Gaza. Ce Breton qui fait vivre la culture
Le Breton Gaëtan Pellan dirige le Centre culturel français de Gaza, seul îlot étranger en fonction sur ce territoire au coeur de tant d'enjeux. Partageant le quotidien d'un peuple en souffrance, il croit aux vertus de l'art.
« Les Palestiniens n'ont-ils pas d'autres priorités que des expositions ou des concerts ? ». Posée si souvent, la question a le don d'agacer Gaëtan Pellan. Directeur du Centre culturel français de Gaza depuis trois ans, le Breton se bat contre les tensions et les absurdités du Moyen-Orient pour « donner du rêve, offrir une évasion qui doit redonner un peu d'espérance à un peuple dominé par le pessimisme ».
« Dépasser les frustrations »
Alors, il multiplie les initiatives, invitant des artistes français, repérant les talents palestiniens, créant l'événement avec la Nuit blanche ou un 14-Juillet improbable... Le tout en jonglant avec les difficultés du quotidien : le groupe invité à la dernière Fête de la musique n'a pu monter sur scène. Bloqué à un check-point. « Du fait du blocus, j'ai appris à faire sans essence, parfois sans électricité et tant d'autres choses, explique Gaëtan Pellan. Il faut dépasser les frustrations ».
Son premier contact avec les Palestiniens remonte à 2002. Il accompagne des artistes proposant des ciné-concerts dans des camps. Face à l'accueil enthousiaste et la soif de découverte qu'il y rencontre, l'envie de s'expatrier naît chez lui. Elle se concrétisera en 2005, avec cette nomination au Centre culturel français de Gaza, seule structure étrangère en activité, dépendante du consulat général de Jérusalem. « Si je n'avais pas fait ce choix, je l'aurais regretté toute ma vie », résume le Costarmoricain. Il travaille avec six personnes dans une petite villa située... rue Victor-Hugo. Les cours de français y sont très prisés.
« Je ne vis pas dans la peur »
Son arrivée, en septembre 2005, coïncide avec le mouvement de retrait des colons israéliens. L'étau se desserre, l'espoir est alors de mise. La situation s'est, depuis, dégradée sur ces 360 km² où vivent plus d'un million d'habitants. Incursions et bombardements de l'armée israélienne, tirs de roquettes et règlements de compte entre factions palestiniennes sont fréquents. « Pourtant, je ne vis pas dans la peur, je n'ai que rarement le sentiment d'insécurité et la victoire du Hamas, l'an passé, si elle a été mal perçue dans le reste du monde, a apporté plus de stabilité », raconte-t-il, désirant apporter de la nuance dans les tonnes d'idées reçues régnant sur Gaza et la Palestine. Bien sûr, il peut attendre parfois trois heures à un check-point, « mais certaines familles ne passent jamais le barrage, faute d'autorisation ». Relativiser, toujours. Et se ménager des portes de sortie.

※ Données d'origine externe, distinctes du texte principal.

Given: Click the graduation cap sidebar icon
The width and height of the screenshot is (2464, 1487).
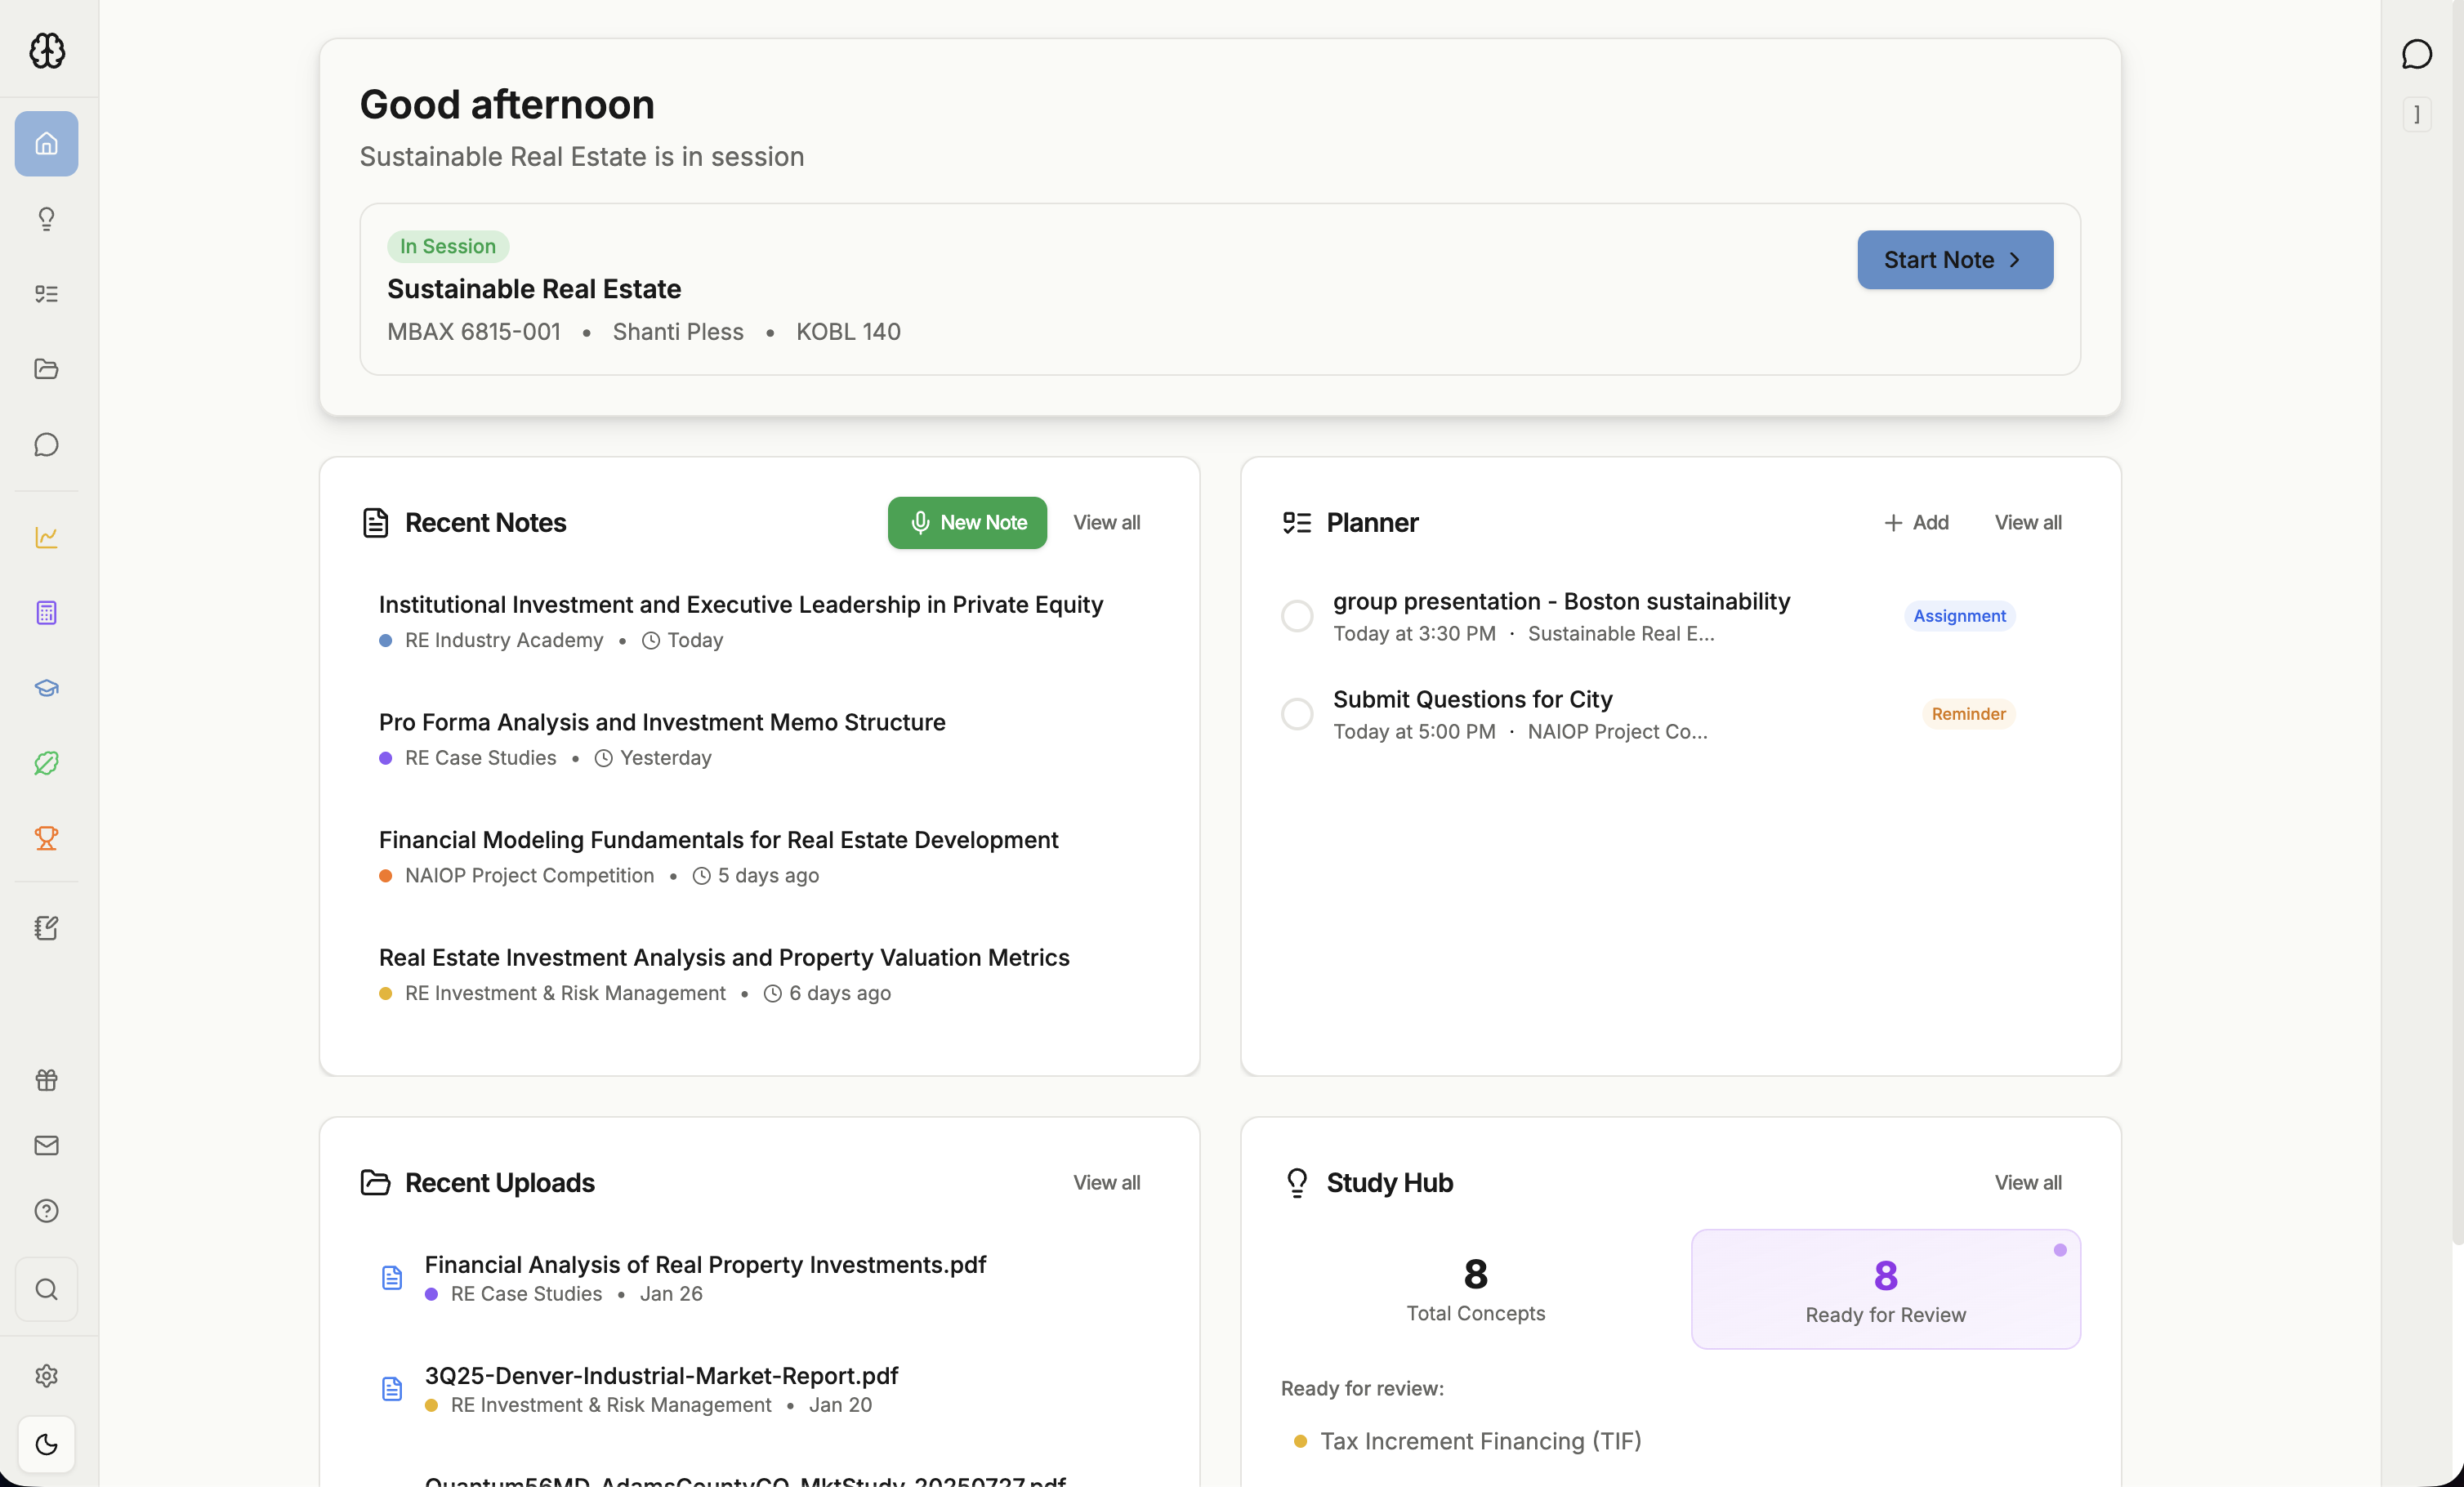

Celui dont le père est originaire de Rouillac (22) et la mère de Guilliers (56) a su se réserver, de son appartement, une vue sur la mer. Selon lui, « un Breton aime savoir qu'il peut voyager tout le temps ».
Il va entamer sa quatrième année, sa dernière, à Gaza. Son ambition ? Lancer et achever la construction d'un nouveau centre culturel. Seulement voilà, le ciment manque terriblement... « On va activer des réseaux : être débrouillard est une nécessité ».